Can you sum up the report below on metabolic markers of aging in two sentences?

Document excerpt START

A new study, led by Paola Sebastiani, PhD, Director of the Center for Quantitative Methods and Data Science at Tufts Medical Center, has identified more than 300 unique metabolic markers associated with aging, extreme longevity, and mortality. The study, "Metabolite Signatures of Chronological Age, Aging, Survival and Longevity," was published in Cell Reports today.
"Metabolism plays a critical role in both the aging process and aging-related diseases, but the specific metabolites and lipids that serve as pivotal biomarkers of these processes are not well-understood," said Dr. Sebastiani, the study's First Author. "Aging is such a complex phenomenon. Identifying these biomarkers could offer new insights into how we age, improve early prediction of age-related diseases, and suggest interventions for promoting healthy longevity."

Document excerpt END
Data extracts START

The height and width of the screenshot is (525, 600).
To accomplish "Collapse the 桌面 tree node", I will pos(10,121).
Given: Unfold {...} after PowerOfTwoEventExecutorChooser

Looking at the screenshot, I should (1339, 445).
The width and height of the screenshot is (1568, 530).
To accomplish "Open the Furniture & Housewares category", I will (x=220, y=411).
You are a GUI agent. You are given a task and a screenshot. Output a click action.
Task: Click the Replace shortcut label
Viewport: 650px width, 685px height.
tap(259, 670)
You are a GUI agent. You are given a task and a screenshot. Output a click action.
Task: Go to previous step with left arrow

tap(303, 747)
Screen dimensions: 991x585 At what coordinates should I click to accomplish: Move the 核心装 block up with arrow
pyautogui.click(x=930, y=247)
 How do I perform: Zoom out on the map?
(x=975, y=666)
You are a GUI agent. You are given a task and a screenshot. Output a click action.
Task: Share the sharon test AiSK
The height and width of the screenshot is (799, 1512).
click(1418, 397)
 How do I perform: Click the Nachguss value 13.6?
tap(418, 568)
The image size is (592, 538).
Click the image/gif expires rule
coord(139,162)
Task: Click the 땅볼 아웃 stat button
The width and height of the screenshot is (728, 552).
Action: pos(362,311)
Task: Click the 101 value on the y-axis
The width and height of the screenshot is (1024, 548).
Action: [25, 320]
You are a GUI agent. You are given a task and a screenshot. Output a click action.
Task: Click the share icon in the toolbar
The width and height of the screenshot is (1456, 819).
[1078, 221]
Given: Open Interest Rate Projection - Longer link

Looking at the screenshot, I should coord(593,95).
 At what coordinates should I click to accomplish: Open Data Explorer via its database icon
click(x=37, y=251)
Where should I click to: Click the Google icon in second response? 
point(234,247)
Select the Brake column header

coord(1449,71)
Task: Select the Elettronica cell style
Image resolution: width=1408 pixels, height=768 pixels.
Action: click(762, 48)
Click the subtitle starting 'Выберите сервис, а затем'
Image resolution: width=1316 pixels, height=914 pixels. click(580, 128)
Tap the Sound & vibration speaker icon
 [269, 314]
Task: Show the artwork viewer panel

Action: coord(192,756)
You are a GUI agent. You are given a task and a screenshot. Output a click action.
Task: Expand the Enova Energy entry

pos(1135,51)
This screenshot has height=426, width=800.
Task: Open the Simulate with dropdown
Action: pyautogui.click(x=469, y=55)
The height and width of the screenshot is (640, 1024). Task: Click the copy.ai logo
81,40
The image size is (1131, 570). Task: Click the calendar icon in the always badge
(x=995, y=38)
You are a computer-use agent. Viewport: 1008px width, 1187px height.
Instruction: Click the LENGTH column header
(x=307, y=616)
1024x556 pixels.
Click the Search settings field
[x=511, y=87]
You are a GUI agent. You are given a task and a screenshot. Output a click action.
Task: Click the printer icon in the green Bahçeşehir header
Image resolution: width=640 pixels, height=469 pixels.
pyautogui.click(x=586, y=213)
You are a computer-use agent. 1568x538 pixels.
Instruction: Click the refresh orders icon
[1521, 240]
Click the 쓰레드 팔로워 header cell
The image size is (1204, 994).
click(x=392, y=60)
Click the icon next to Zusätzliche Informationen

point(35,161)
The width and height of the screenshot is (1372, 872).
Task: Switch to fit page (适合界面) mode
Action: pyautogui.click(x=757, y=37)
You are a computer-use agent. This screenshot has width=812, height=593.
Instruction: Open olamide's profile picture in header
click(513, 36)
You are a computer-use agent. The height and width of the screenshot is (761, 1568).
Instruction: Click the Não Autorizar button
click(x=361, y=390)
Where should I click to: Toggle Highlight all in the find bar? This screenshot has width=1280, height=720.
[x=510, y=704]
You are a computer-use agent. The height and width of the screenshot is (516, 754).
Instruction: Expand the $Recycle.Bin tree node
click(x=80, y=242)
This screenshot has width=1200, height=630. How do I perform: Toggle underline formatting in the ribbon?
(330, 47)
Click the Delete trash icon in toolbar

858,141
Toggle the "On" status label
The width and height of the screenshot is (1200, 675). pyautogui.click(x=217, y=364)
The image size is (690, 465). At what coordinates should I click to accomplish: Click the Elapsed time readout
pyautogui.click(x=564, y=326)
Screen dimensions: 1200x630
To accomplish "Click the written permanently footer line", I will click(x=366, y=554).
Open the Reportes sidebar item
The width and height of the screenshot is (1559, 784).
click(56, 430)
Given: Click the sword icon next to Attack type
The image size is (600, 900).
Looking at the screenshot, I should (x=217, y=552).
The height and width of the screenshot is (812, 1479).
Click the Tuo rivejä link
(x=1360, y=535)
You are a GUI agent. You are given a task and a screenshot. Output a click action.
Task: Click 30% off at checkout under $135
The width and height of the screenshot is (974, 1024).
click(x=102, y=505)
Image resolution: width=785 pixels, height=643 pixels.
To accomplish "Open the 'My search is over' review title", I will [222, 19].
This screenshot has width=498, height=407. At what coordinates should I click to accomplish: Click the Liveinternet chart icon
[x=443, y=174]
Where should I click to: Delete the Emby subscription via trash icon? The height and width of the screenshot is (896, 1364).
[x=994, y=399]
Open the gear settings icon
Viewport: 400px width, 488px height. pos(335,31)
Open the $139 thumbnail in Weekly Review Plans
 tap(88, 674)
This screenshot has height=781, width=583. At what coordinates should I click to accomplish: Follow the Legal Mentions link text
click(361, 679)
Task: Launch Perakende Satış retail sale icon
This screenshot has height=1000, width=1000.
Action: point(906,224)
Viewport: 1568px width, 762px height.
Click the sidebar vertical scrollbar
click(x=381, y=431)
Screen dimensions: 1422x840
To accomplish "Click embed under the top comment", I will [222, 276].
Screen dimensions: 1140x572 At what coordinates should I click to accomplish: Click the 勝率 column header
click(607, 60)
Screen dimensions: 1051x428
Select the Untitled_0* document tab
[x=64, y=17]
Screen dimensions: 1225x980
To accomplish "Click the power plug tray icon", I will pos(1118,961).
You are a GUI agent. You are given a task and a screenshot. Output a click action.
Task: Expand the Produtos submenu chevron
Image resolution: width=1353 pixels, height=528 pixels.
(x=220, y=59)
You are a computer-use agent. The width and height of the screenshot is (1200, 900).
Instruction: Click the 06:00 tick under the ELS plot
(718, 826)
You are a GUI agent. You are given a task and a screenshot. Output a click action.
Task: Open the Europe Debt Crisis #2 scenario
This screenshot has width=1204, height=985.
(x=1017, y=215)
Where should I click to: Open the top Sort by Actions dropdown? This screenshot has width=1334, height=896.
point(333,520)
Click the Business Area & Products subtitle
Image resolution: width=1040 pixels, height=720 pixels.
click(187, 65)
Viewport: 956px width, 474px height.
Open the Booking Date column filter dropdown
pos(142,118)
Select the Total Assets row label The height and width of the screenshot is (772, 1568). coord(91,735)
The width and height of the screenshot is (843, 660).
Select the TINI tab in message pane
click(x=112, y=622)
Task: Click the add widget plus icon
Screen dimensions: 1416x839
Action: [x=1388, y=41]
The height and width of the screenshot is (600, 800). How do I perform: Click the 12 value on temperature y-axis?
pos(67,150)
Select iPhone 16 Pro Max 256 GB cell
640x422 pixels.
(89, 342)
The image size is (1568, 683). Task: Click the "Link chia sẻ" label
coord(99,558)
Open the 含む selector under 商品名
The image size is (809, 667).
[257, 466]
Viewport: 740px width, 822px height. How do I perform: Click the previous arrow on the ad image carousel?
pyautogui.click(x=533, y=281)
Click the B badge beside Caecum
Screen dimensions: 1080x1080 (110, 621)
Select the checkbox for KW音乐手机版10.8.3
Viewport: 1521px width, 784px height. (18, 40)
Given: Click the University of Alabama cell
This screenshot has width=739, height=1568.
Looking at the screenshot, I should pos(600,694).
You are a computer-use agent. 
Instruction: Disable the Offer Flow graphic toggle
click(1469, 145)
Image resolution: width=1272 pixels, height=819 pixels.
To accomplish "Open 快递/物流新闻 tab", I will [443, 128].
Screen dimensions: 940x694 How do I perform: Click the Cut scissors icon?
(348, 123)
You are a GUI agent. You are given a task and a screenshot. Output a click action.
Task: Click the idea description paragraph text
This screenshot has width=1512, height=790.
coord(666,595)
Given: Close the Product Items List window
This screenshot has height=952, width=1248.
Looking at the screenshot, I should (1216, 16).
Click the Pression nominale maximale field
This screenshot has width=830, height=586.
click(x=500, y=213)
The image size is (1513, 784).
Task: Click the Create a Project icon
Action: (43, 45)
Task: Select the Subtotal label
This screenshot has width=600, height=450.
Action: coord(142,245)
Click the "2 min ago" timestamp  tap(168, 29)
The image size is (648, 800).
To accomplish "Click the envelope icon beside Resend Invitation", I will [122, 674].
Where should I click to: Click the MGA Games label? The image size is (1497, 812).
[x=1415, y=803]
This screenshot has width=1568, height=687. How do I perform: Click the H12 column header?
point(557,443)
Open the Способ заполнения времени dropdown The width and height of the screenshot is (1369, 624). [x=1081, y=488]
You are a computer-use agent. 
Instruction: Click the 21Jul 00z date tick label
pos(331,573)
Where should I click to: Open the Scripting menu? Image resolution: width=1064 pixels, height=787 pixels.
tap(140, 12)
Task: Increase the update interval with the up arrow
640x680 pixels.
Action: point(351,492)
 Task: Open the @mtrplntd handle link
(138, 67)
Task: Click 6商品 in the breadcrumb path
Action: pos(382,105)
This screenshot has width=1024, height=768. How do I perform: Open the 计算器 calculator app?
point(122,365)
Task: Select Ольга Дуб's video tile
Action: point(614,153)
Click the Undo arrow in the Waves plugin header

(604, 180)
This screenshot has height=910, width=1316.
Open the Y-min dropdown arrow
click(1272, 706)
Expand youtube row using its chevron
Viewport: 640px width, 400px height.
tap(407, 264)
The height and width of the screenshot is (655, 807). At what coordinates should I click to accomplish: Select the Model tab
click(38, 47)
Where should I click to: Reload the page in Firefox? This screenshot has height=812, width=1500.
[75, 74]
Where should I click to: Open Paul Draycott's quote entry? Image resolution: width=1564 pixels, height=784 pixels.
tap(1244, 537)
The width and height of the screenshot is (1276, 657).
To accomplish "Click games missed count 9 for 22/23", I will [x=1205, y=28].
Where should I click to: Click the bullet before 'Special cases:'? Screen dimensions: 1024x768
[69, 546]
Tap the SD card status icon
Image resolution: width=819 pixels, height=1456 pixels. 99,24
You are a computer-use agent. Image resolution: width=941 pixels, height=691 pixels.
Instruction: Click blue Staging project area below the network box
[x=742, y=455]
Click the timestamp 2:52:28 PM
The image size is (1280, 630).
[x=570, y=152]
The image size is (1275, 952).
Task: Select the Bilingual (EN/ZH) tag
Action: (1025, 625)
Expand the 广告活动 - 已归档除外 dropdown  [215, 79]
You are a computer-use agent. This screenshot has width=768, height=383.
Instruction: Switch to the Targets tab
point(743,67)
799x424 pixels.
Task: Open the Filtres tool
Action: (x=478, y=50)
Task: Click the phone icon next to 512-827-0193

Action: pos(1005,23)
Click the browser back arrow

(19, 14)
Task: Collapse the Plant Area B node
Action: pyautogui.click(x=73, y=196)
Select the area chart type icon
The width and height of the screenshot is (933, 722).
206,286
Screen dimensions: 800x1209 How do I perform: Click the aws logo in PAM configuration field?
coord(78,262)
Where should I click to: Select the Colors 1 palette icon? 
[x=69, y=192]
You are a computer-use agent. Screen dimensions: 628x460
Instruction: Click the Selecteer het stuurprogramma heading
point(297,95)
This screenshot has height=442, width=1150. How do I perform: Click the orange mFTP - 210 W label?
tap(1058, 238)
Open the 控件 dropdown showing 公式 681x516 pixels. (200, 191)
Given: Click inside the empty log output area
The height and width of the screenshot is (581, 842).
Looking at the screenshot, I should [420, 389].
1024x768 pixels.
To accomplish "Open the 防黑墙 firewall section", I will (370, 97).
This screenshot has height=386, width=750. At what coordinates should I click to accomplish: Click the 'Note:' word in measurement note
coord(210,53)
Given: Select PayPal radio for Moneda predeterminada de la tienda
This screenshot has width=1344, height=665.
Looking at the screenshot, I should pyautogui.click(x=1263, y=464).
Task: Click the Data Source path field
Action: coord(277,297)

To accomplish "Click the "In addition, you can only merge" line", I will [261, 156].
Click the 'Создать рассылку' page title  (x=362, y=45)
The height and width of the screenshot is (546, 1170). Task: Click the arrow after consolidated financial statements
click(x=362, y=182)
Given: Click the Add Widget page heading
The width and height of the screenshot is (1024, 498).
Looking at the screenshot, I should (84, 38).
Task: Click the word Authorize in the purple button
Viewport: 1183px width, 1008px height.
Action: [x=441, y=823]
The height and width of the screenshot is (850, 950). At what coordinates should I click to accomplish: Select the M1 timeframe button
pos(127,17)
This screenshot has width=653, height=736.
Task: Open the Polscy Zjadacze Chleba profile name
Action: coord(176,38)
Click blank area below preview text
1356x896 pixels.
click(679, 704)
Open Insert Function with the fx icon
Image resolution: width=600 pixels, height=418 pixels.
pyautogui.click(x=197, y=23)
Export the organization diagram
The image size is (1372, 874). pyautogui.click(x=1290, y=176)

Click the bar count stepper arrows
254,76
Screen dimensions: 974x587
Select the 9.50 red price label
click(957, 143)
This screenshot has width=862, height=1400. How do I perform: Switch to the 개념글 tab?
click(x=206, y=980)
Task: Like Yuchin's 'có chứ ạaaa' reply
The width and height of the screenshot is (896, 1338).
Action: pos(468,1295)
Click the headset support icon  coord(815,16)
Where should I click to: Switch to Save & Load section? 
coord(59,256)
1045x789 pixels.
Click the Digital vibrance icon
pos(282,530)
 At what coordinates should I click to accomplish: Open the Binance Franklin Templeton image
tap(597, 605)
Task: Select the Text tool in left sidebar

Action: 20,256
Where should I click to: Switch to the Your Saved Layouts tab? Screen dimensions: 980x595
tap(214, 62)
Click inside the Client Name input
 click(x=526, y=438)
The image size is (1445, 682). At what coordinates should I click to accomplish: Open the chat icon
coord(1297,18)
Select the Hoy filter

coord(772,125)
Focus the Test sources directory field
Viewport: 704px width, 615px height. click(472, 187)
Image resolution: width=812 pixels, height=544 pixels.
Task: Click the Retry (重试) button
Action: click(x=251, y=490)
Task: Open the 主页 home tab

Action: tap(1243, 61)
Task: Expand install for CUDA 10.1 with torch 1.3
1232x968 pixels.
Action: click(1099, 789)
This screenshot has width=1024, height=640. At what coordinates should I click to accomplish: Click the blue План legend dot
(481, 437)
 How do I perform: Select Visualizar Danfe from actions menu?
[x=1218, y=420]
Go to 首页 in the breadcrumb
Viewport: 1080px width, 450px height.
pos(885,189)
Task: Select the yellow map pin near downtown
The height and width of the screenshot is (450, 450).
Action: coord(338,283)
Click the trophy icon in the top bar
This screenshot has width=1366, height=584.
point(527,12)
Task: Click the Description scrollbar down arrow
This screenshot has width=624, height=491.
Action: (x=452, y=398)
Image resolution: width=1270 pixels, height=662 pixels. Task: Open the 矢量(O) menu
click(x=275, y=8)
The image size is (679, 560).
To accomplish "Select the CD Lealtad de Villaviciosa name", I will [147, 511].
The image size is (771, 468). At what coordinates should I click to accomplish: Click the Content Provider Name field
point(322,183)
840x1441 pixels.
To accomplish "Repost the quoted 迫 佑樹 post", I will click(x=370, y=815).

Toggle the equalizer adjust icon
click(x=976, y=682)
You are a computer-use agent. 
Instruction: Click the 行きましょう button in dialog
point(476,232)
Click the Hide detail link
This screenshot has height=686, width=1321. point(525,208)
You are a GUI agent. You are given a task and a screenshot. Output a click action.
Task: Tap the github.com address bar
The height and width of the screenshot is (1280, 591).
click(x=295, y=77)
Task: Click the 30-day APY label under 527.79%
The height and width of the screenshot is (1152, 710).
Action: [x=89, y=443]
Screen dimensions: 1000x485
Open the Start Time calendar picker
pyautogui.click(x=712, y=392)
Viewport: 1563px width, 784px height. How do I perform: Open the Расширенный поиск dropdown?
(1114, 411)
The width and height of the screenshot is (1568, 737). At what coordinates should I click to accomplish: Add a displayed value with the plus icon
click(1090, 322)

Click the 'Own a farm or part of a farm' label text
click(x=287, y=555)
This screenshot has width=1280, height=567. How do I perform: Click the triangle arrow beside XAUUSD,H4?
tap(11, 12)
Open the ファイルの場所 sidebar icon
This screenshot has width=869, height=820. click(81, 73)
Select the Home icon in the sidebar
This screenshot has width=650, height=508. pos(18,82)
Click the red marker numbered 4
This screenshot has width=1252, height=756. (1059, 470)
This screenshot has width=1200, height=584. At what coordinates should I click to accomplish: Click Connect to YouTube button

Data extracts END

[Result]:
A study led by Paola Sebastiani, PhD, Director of the Center for Quantitative Methods and Data Science at Tufts Medical Center, identified more than 300 unique metabolic markers associated with aging, extreme longevity, and mortality and was published in Cell Reports. Dr. Sebastiani noted that metabolism plays a critical role in aging and aging-related diseases, though the key metabolites and lipids are not well understood, and that identifying these biomarkers could offer new insights into how we age, improve early prediction of age-related diseases, and suggest interventions for promoting healthy longevity.